1) Demand forecast resulting from the cost-plus pricing and the estimate of price sensitivity vs. the traditionally-used straight-line demand projection (Figure 1). The price sensitivity estimate allowed the market segment team to see that the cost-plus pricing had a stronger downward pressure on sales than previously thought.

2) Pricing and advertising/promotional expenditure scenarios needed in order to achieve sales targets (Figure 2). Pricing and promotion are classic marketing levers that can be used to reach targets. This chart used the company’s unique price and promotion sensitivities to determine different combinations of the two. A higher price trend requires more promotional dollars to compensate sales growth.

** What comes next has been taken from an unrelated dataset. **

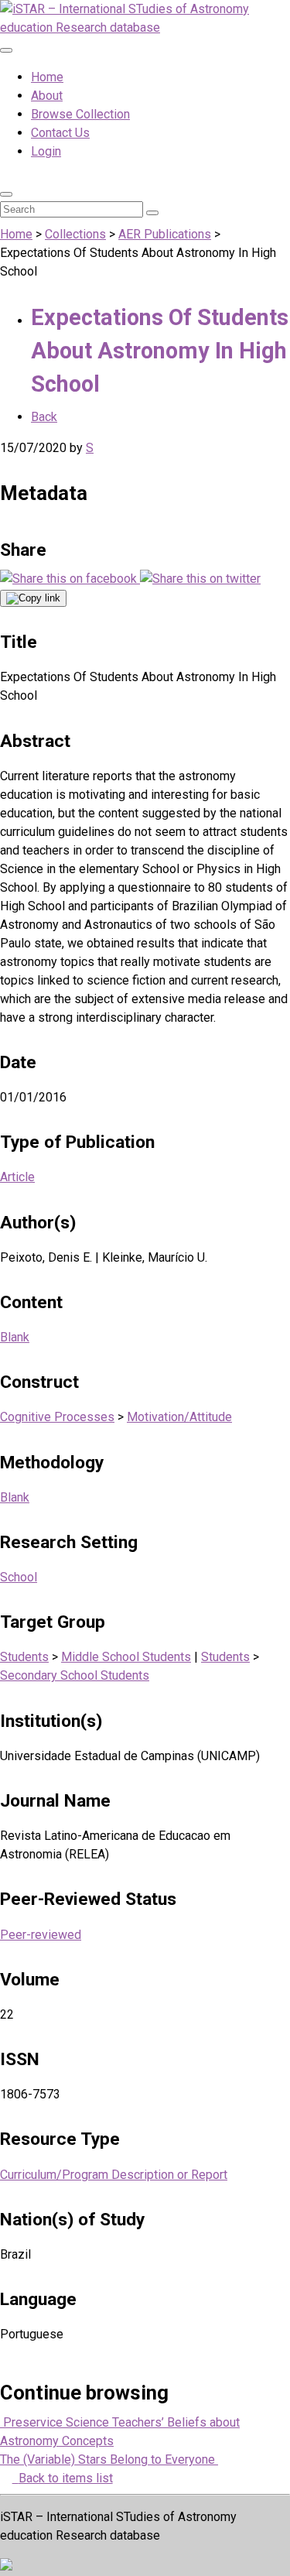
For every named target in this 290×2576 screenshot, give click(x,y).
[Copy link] (33, 598)
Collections (75, 234)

3) Gross margin forecast, assuming cost-plus pricing based on price sensitivity vs. straight line revenues (Figure 3). This forecast used the same assumptions as (1). In addition, the medical cost forecast generated by the econometric model was used. (Because of the complexities of the health care industry, the development of the medical cost model was a much longer process.) The traditional straight-line demand projection was misleading in its impact on gross margins. After adjusting for the company’s price sensitivity, the cost-plus price was proven to diminish margins.

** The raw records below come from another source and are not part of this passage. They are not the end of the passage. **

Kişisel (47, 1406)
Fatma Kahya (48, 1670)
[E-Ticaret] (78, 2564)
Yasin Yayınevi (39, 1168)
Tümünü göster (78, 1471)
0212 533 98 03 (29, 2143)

4) Gross margin forecast, assuming various pricing and advertising/promotional scenarios to achieve sales targets (Figure 4). This forecast used the same scenarios as (2), combined with the econometric model’s medical cost forecast. One combination of price and promotion yields higher margins than the other. It was also evident that pricing yielded more bang for the buck than promotion!

ROI estimate

As with pricing, the model also yielded sensitivity estimates from advertising and promotions. A baseline demand forecast was first generated by holding pricing to the cost-plus trend over the forecast horizon and advertising/promotional expenditure increases at historical rates. Then, an increase of 15 percent was added to the advertising/promotions budget. This generated a ramped-up forecast of demand. The increase in demand was then multiplied by the price to determine revenue gain. The medical cost forecast was held at its baseline, creating an impact estimate. This estimate, divided by the 15 percent increase yielded a return on investment. The market segment team was able to use that ROI estimate for comparison to other investments that the company was considering during its corporate planning and capital budgeting season.